L'Ultima Battaglia
di Anna Rossato
L'immenso altopiano è sprofondato nell'immobilità, accentuata dalla pallida nebbia non ancora dissolta dal sole. Anche il vento non osa soffiare le sue fredde raffiche autunnali. Verde e marrone predominano, interrotti solo dalla macchia azzurra di un laghetto, piccolo santuario nell'asprezza del paesaggio. Qui un piccolo falco, immobile su un masso muschioso, sembra inconsapevole di quello che accade tutto intorno.
Se alzasse la fiera testa vedrebbe la nebbia diradarsi e apparire sulla riva destra le sagome spettrali di migliaia di cavalieri disposti in file ordinate. Il freddo sole illumina le loro schiere e i raggi che colpiscono le armature si riflettono in un complicato gioco di luci metalliche. Alcuni cavalieri sono in disparte, disposti intorno ad una figura centrale dalla splendente armatura. L'uomo guarda verso il falco, assorto in pensieri che non rivelerà mai.
Improvvisamente il cavaliere distoglie lo sguardo e lo porta sulla riva sinistra del lago. Qui si ammassano altre migliaia di figure, pesantemente armate e vestite di cuoio. L'esercito degli orchi è silenzioso quanto quello degli umani e non sembra meno letale.
Tutto è immobile.
Scorrendo le file di nemici, il cavaliere individua il generale degli orchi. L'orco lo guarda di ritorno. I due sono troppo lontani per incrociare gli sguardi, ma hanno entrambi la consapevolezza che l'altro lo stia osservando.
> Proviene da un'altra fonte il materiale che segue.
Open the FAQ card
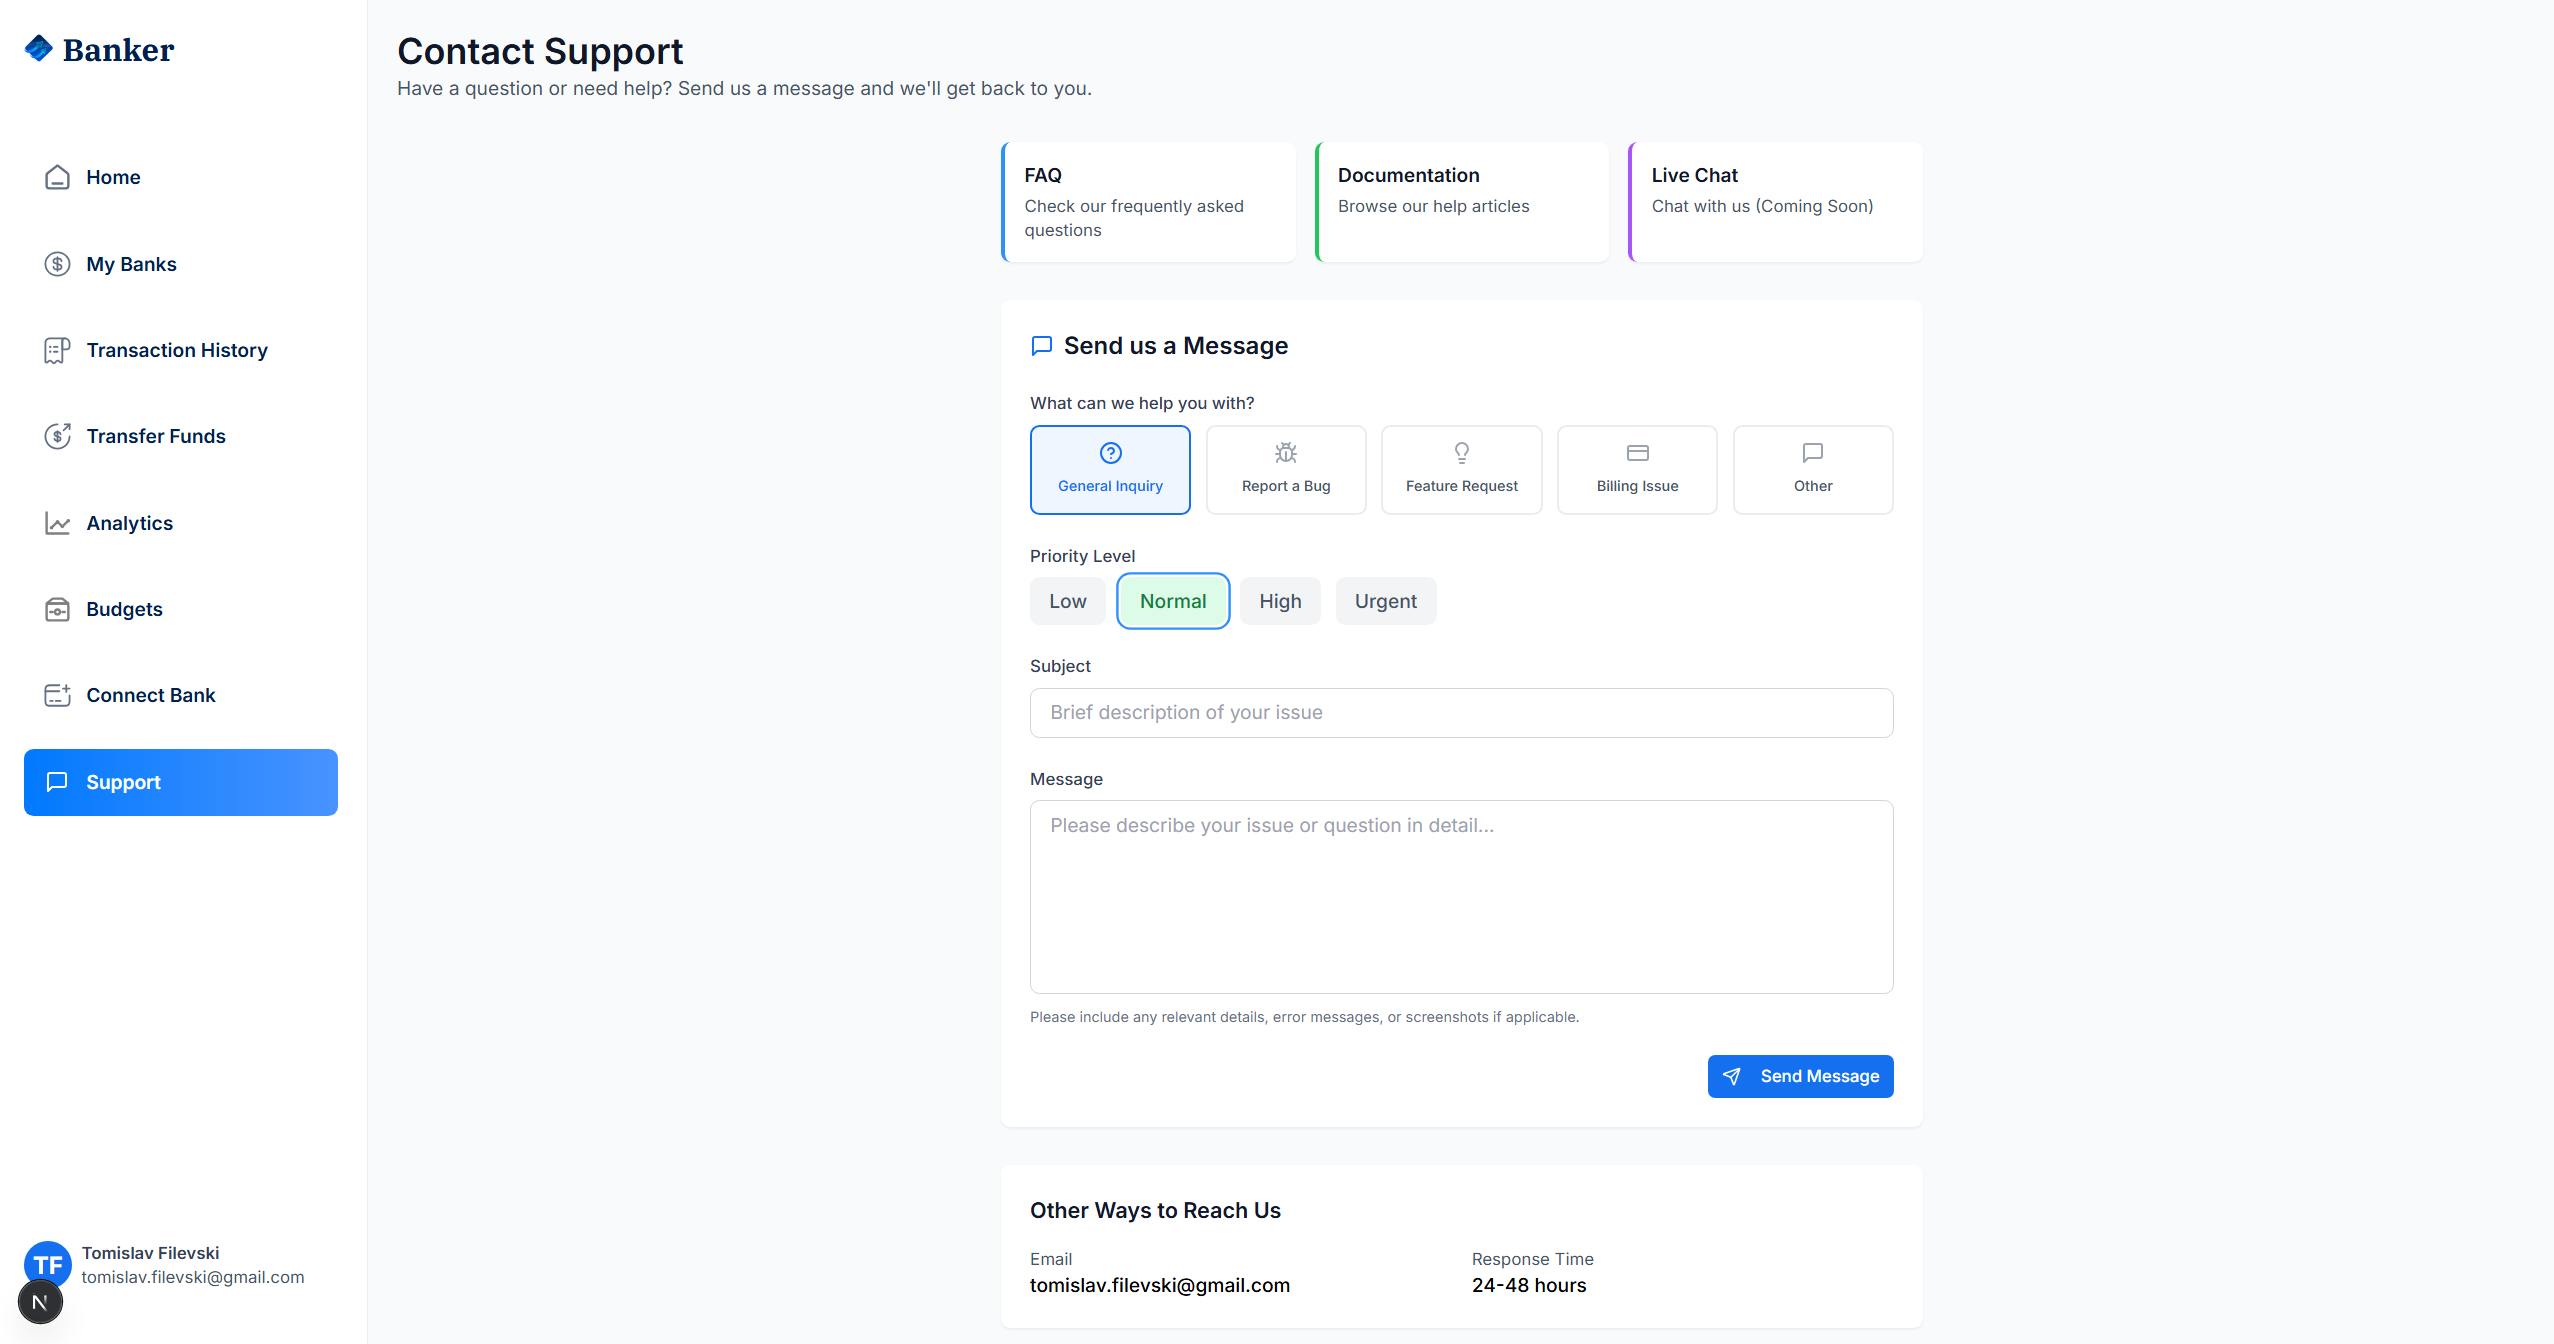 coord(1148,202)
Come ad un segnale convenuto i due generali alzano un braccio. Sulla riva destra i corni emettono il loro lugubre lamento. Contemporaneamente i tamburi iniziano a rullare sulla riva sinistra. Un brivido corre per tutti e due gli schieramenti, mentre i suoni aumentano di intensità con il passare dei secondi.
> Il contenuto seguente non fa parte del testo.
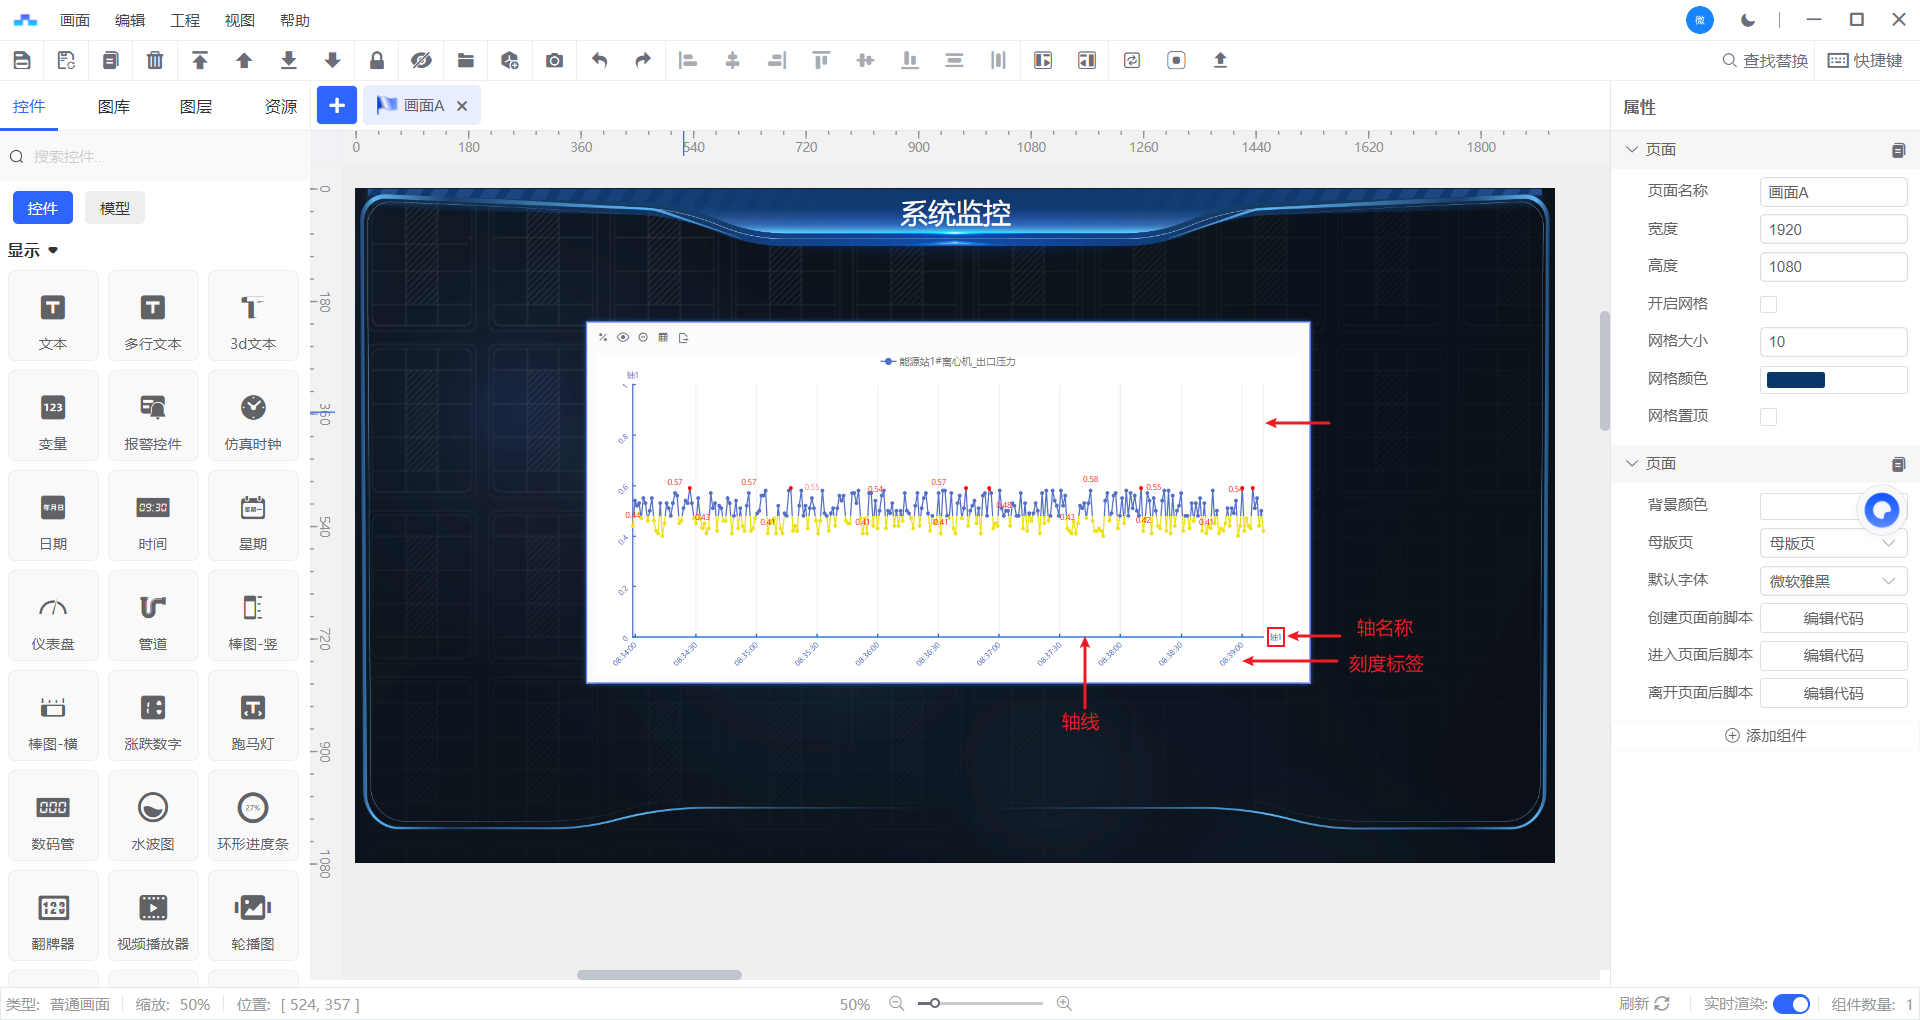Enable the 开启网格 checkbox
Viewport: 1920px width, 1020px height.
click(x=1768, y=304)
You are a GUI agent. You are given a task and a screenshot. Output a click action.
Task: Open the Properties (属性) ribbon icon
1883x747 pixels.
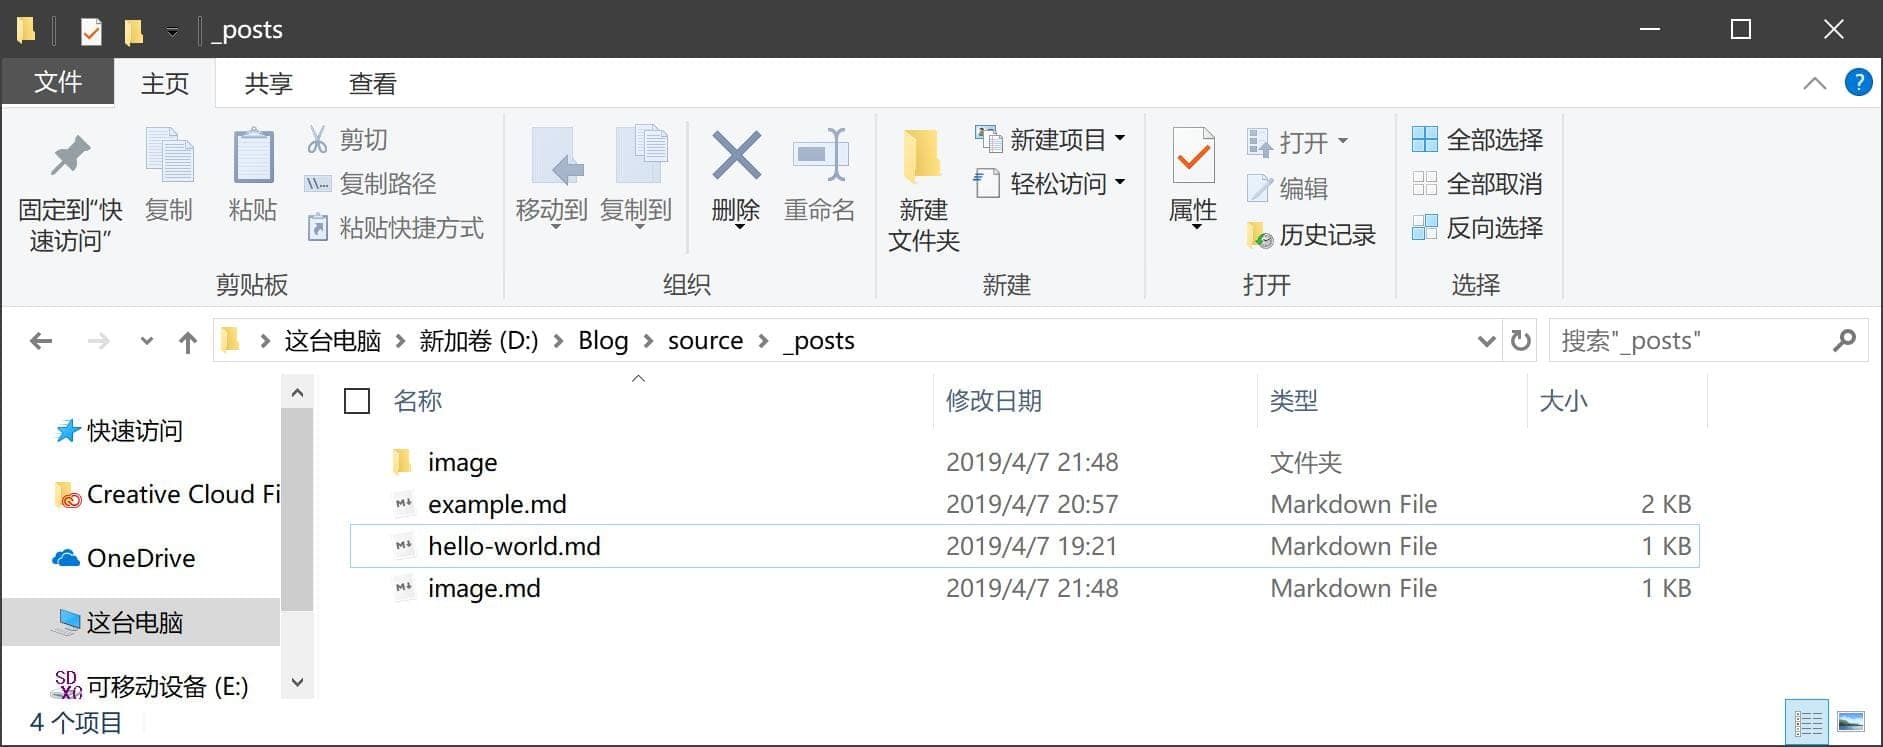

Il falco alza la testa di scatto, allarmato dal rumore improvviso. Spiega le ali e spicca il volo, volteggiando sull'area che separa i due eserciti.
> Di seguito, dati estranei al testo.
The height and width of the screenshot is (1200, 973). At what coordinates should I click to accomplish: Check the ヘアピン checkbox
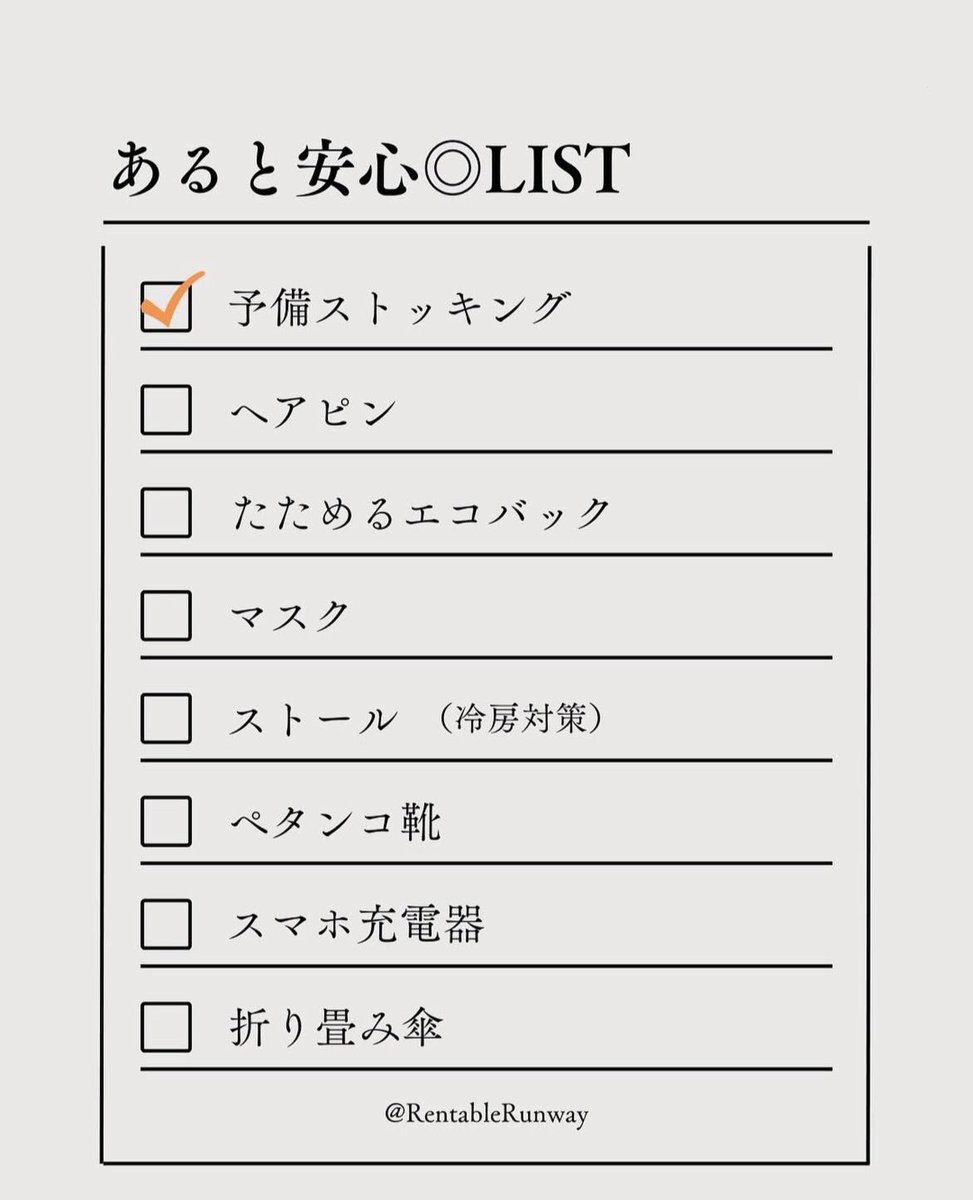tap(166, 409)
Il frastuono ora è a stento sopportabile. Il sangue scorre veloce nelle vene dei soldati, pulsando furiosamente nelle tempie. I cavalieri mettono le lance in resta. Gli orchi alzano le pesanti asce di ferro.
Iniziano a muoversi.
Gli umani procedono con la certezza che, vinta questa battaglia, i nemici scompariranno per sempre. La sicurezza delle loro famiglie dipende da come si comporteranno oggi. Fallire significa tornare ai giorni in cui le madri si chiedevano se i loro figli sarebbero sopravvissuti fino all'estate successiva. Non possono permetterlo.
Negli occhi degli orchi brilla la forza della disperazione. Per decenni gli umani li hanno scacciati, uccisi, massacrati fino a ridurre la loro terra ad un pugno di miglia. Poche miglia quando un tempo il loro territorio si estendeva fino all'orizzonte. I vecchi muoiono di malattie, i bambini hanno fame. Se oggi perdono la loro civiltà sarà distrutta e dimenticata per sempre. Devono vincere ad ogni costo. Per sopravvivere.
I due eserciti accelerano, gli orchi corrono, i cavalli galoppano. Ormai solo pochi metri li separano all'impatto.
Il falco continua la sua ascesa verso il cielo. Non sa nulla di tutte queste cose e, se pure ne fosse a conoscenza, non gli importerebbe. Vola verso le montagne lontane, dove non si sente il rumore della battaglia.